15年前の文芸部誌に問題編だけの名作学園ミステリを書き残して自殺した先輩の謎。校則や学校への悲痛な叫び。なんだか『氷菓』の源流のような話だ。そして、学園祭の話なので『クドリャフカの順番』でもある?
てか、虹北学園って私立中学校ということ? でもないか。真木先生の実家の話からすると。公立なのに駅通学なのか……どゆこと?
序章のこれも
落ちてきた机よりもまず、雨なのに白線の魔法陣がそのまま残ってるほうがおかしいだろ
ずっと、大人や社会、規則に縛り付けられる可哀想な子供の声を大人がいかにして聴いてやれるか、ということを主題にしている。小学生だった当時はあまり気にしていなかったけれど、大人になって、はやみねかおるのこれを書いた熱い想いがよく分かる。
3/5(水) p.164〜
そういや「論理学教授」って実際にいるのだろうか。
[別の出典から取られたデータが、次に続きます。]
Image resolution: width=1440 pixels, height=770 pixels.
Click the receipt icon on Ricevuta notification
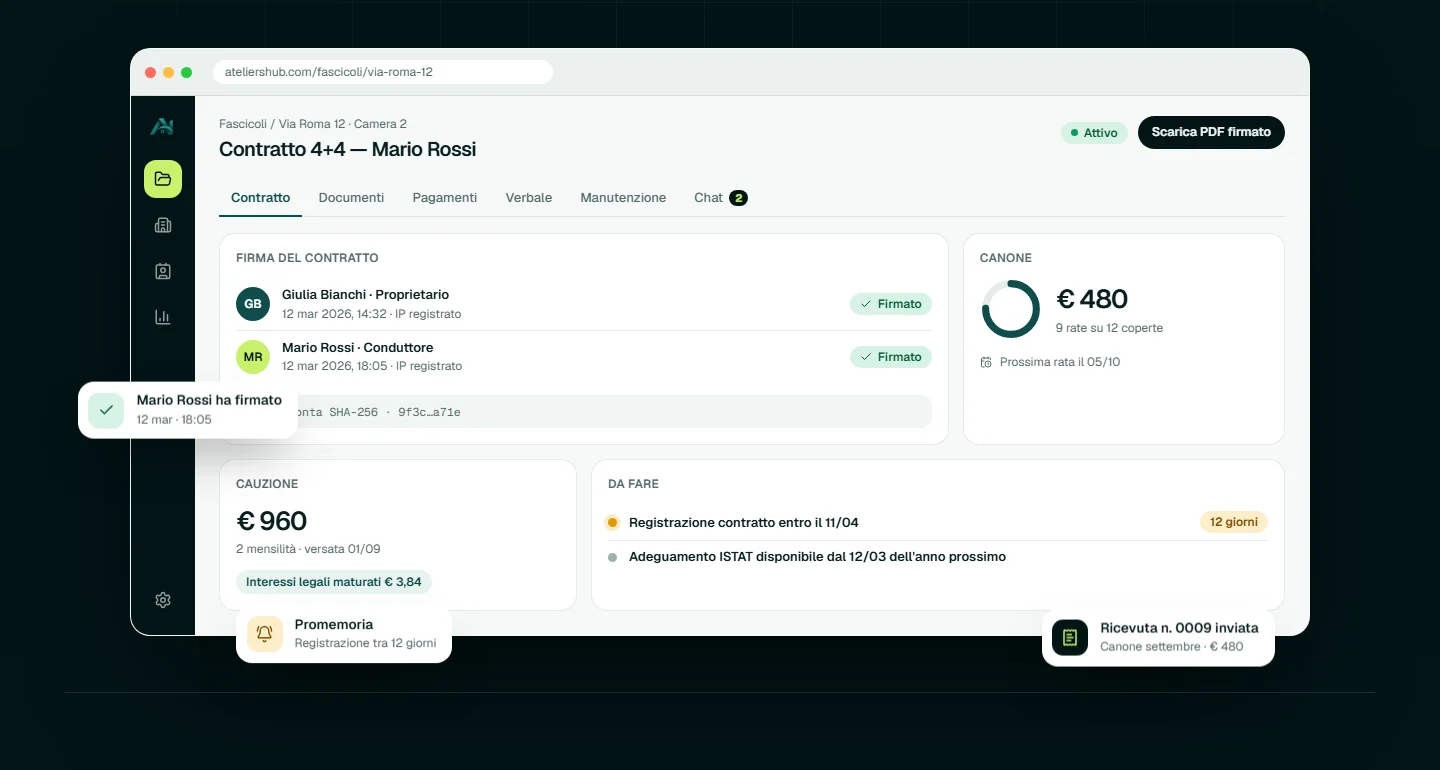click(x=1070, y=637)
哲学や数学にふくまれるような……
やっぱ電車通学ではあるっぽいな。駅や電車を使うシーンがほぼ描写されないので疑わしかったが。
時機が来るまであえて事件の解明をしない名探偵。伯爵事件もそうだが、真犯人の思惑を知り、対話をして、協力関係を結んでいるから。つまり、この世界では純粋な悪意によって引き起こされる後味の悪い事件はなく、大抵は、なんらかの切実な想いによるもので、教授はそれを尊重する。
大人の名探偵が早々と謎を解いて、子供に明かさないのは、ともすると鼻についてしまうはずだが、そうならない。夢水のキャラ造形が素晴らしいのと、「大人が必死に子どもを守っている」ということは、当の子どもたちにはそんなに知られる必要がなく、ただ生き生きと幸せに過ごしてほしい、というメッセージを感じるから。教授はヒーローだが、救い方が本当にさり気なくて格好いい。
大人は子供に対して威張り散らすように自らの力を誇示するべきではない。ただ「もう大丈夫だよ」と言うだけでいい。安心させてあげることが、唯一にして最も大切なことだ。
怒ると怖い「最強の人」であり、今では珍しい「日本の母」であるらしい羽衣母さんの造形は、なかなかに「主婦」幻想の賜物というか、母を神聖視して客体化するミソジニーに根ざしているなぁ。小さい頃からこれで育ってきたので、懐かしさは感じるけれど。。
平気で何日も食べるのを忘れる教授に「およめさん」をあてがおうとする三姉妹の思考とかも、そう。男主人公ではなく、亜衣たちは生き生きと主体的に描かれているのでまだマシではあるものの。
レーチと亜衣の「青春」描写、ぜんぶ最高
亡霊の事件の陰で、「なぜサボり魔の一匹狼のレーチは学園祭のクラス委員になったのか」という謎が時代に明かさられるミステリーが進行する。
自分の小説の初めてのファンがくれた50円玉をネックレスにしてくれるレーチ。レーチ自身のお金じゃないところがまたいいね。あくまで純粋な読者のファンを獲得できた嬉しさが結晶しており、それをレーチの優しさと粋さが支えるかたち。
ハードルのゴム部分を使ってたのか。それ以外の部分に目を向けさせるトリックいいね
忘れっぽい教授は、自分の学生時代を忘れている!! この子ども時代の不在が、彼をミステリアスな名探偵として際立たせているのか。たしかにまったく少年時代が想像つかない。生まれながらの「大人」であり、子どもを守る名探偵である。
教授がいかにして育ち、名探偵になったのかという過去が明かされたら、彼の人間的な厚みが出て共感しやすくはならと思うけれど、それじゃだめなんだろうな。
すべての大人には子ども時代があったこと。それはラーメン屋で真木先生も言っていた。そんな彼女の自殺を止める教授。子どもだけでなく、かつて子どもだった大人をも救う、子どもだったことがない名探偵。今でも子どもだとも言えるが。
え、ブラフじゃなくてマジで教授と真木先生のヘテロロマンスもやるのか…… いい感じになる主人公たち中学生カップルとは対照的に、互いに引かれあいながらも一線を引いて別れる熟れた大人のカップル……。
内なる自分の抑圧された声。亡霊の条件。分裂する自我。
うおおお もうガッツリ告白してるようなもんやんけ!! 両想いでカップル成立しとる……
エピローグの日常の謎、ささやかでお見事だなぁ〜
亜衣も日常の謎を部活で書いてるのね
おわり。
最高の学園ミステリだった……
夢水もマチトムもわたしの青春、いや、より古い原体験です。。